# ``ViT`` : Vision Transformer

* Reference:  

In [1]:
import torch
import torch.nn as nn
import torchvision
from torchvision import transforms
import torchinfo
from torchinfo import summary


import numpy as np
import math

# The 4 equations that defines the ViT architecture

* $\mathbf{z}_{0} = \left[\mathbf{x}_{\text{class}};\mathbf{x}_{p}^{(1)}\mathbf{E};\mathbf{x}_{p}^{(2)}\mathbf{E};\dots;\mathbf{x}_{p}^{(2)}\mathbf{E};\right] + \mathbf{E}_{\text{pos}}$, $\mathbf{E} \in \mathbb{R}^{({P^{2}\cdot C})\times D}, \mathbf{E}_{\text{pos} \in \mathbb{R}^{(N+1)\times D}}$

* $\mathbf{z}'_{l} = \text{MultiHeadAttention}(\text{LayerNorm}(\mathbf{z}_{l-1})) + \mathbf{z}_{l-1}$

* $\mathbf{z}_{l} = \text{MultilayerPerceptron}(\text{LayerNorm}(\mathbf{z}'_{l})) + \mathbf{z}'_{l}$

* $\mathbf{y} = \text{LayerNorm}(\mathbf{z}^{0}_{L})$

# ViT Transformer Design

* Model Class uses ``torch.nn.TransformerEncoderLayer`` for the encoder part and ``torch.nn.TransformerEncoder`` to stack multiple layers of transformer encoder

In [19]:
class PatchEmbed(torch.nn.Module):
    """
    Turns a 2D input image into a 1D sequence learnable embedding vector.
    """
    def __init__(self,
                 input_channels: int=3,
                 patch_dim: int=16,
                 embed_dim: int=768):
        super().__init__()

        self.project = nn.Conv2d(
            in_channels=input_channels,
            out_channels = embed_dim,
            kernel_size = patch_dim,
            stride=patch_dim,
            padding = 0
        )
    
        self.flatten = nn.Flatten(start_dim=2, end_dim=3)
    
    def forward(self, x) -> torch.Tensor:
        x = self.project(x)
        x = self.flatten(x)
        x = x.permute(0,2,1)
        return x

    ### Alternative below from the above    
    # def forward(self, x) -> torch.Tensor:
    #     x = self.patch(x)
    #     x = x.flatten(2)
    #     x = x.transpose(1,2)
    #     return x

class VisionTransformer(torch.nn.Module):
    def __init__(self,
                 img_dim=224,
                 number_of_channels=3,
                 patch_size=16,
                 embed_dim=512,
                 dropout=0.1,
                 mlp_size=3072,
                 number_of_transformerlayers=12,
                 number_of_heads=8,
                 number_of_classes=10):
        super().__init__()
        self.img_dim = img_dim
        self.patch_size = patch_size

        assert img_dim % patch_size == 0

        #### Create Patch Embedding
        self.patch_embed = PatchEmbed(
            input_channels=number_of_channels,
            patch_dim=patch_size,
            embed_dim=embed_dim
        )

        ### Create class token
        self.class_token = torch.nn.Parameter(torch.randn(1,1, embed_dim),
                                              requires_grad=True)

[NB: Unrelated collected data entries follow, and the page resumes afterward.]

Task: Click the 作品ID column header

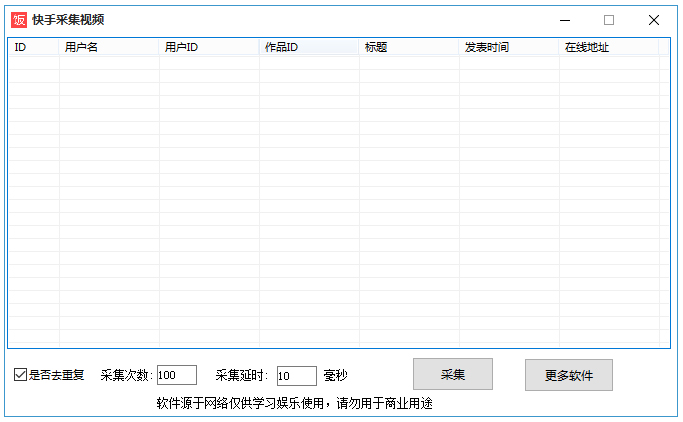Action: click(x=308, y=47)
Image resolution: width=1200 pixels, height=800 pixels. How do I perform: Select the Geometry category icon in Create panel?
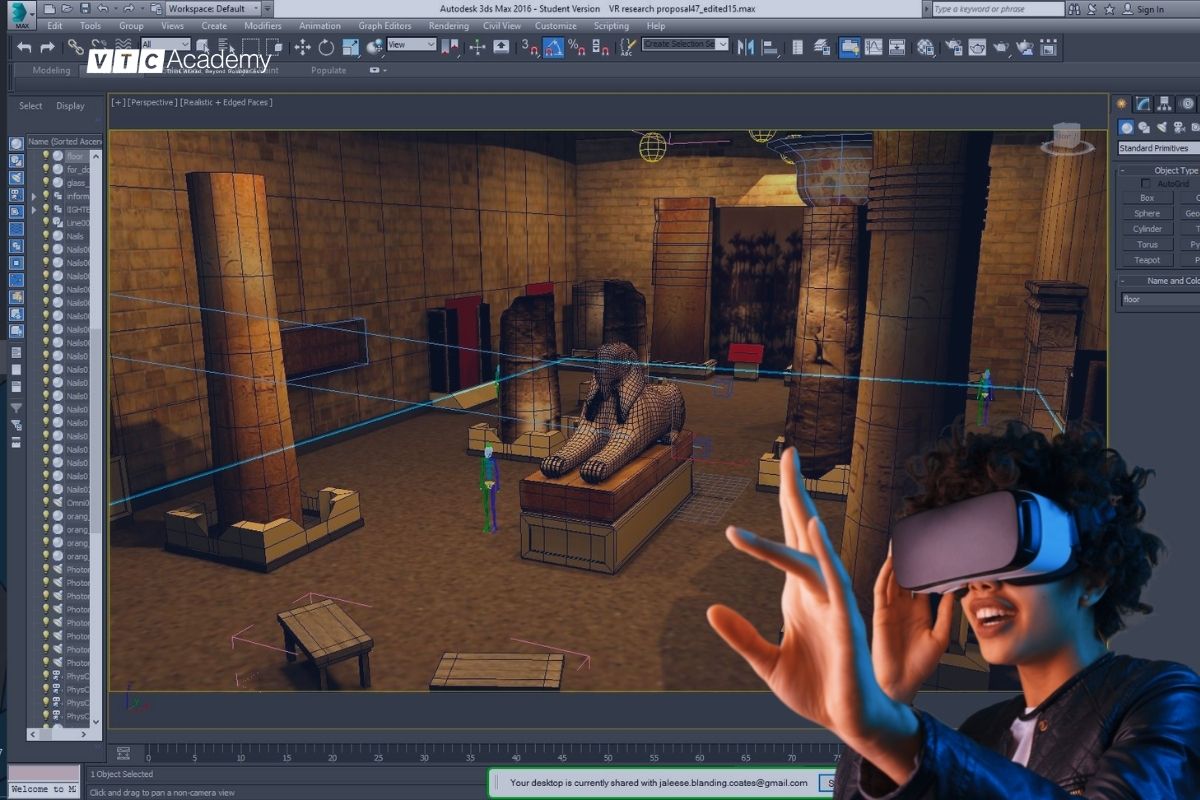[x=1126, y=127]
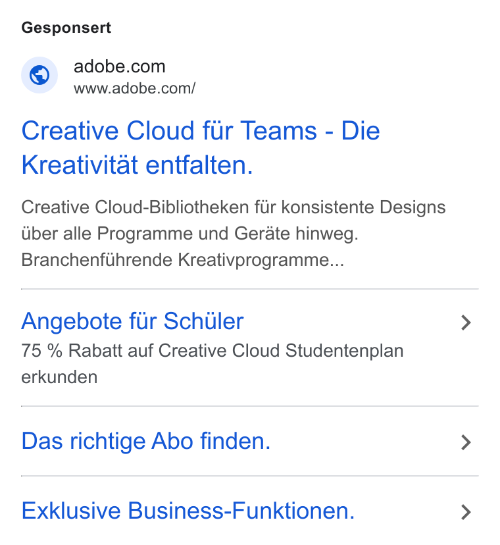This screenshot has height=545, width=500.
Task: Tap the word erkunden under Studentenplan
Action: [59, 377]
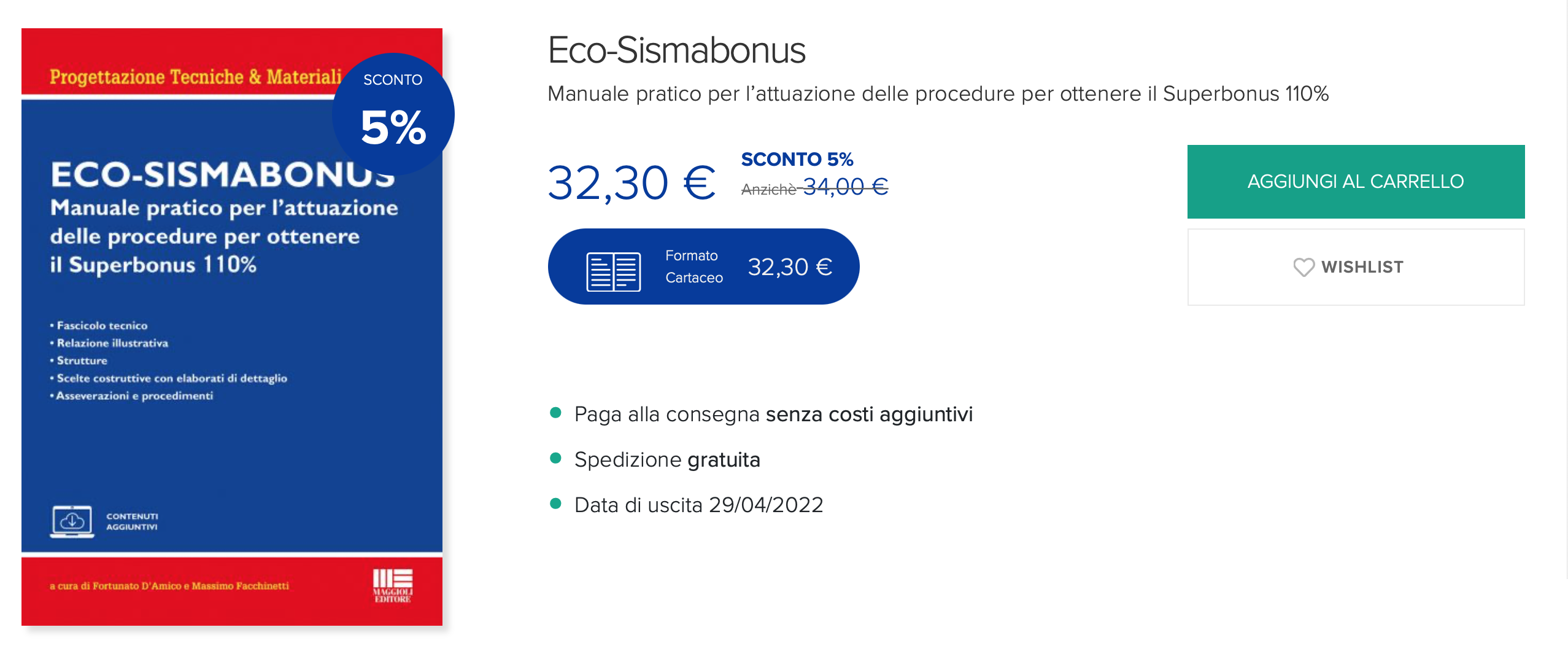This screenshot has height=646, width=1568.
Task: Click the Manuale pratico subtitle text
Action: (938, 94)
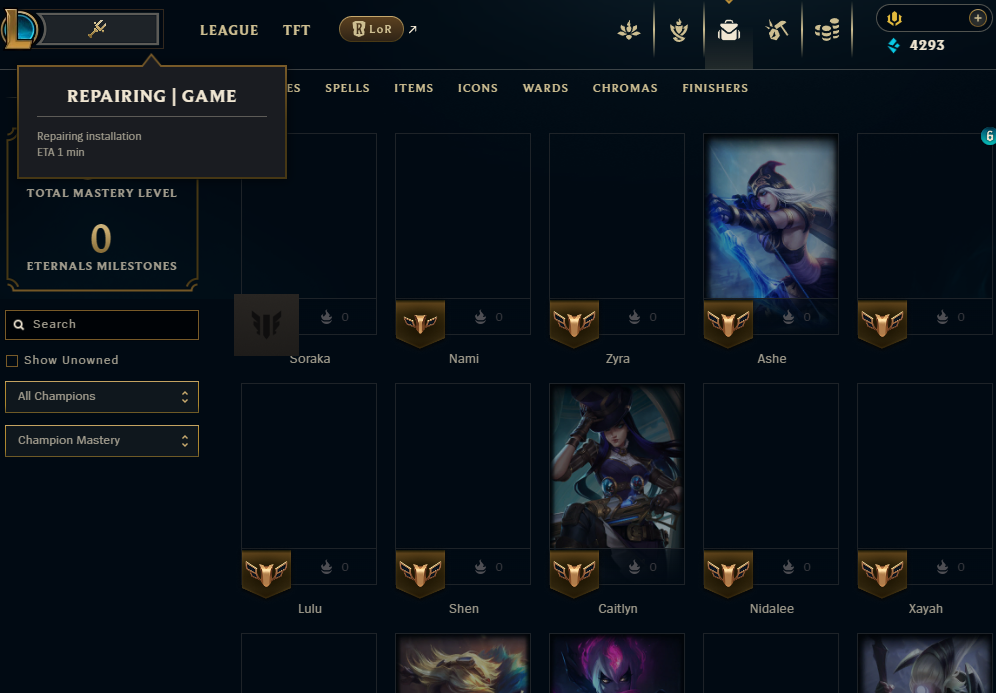The image size is (996, 693).
Task: Click the Clash trophy icon
Action: (679, 30)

        ### Positional Embedding
        num_patches = (img_dim * img_dim) // patch_size**2 ### --> Section 3.1 ViT paper
        self.position_embed = torch.nn.Parameter(torch.randn(1, num_patches + 1, embed_dim))

        ### Create patch + position embedding dropout
        self.embedding_dropout = torch.nn.Dropout(p=dropout)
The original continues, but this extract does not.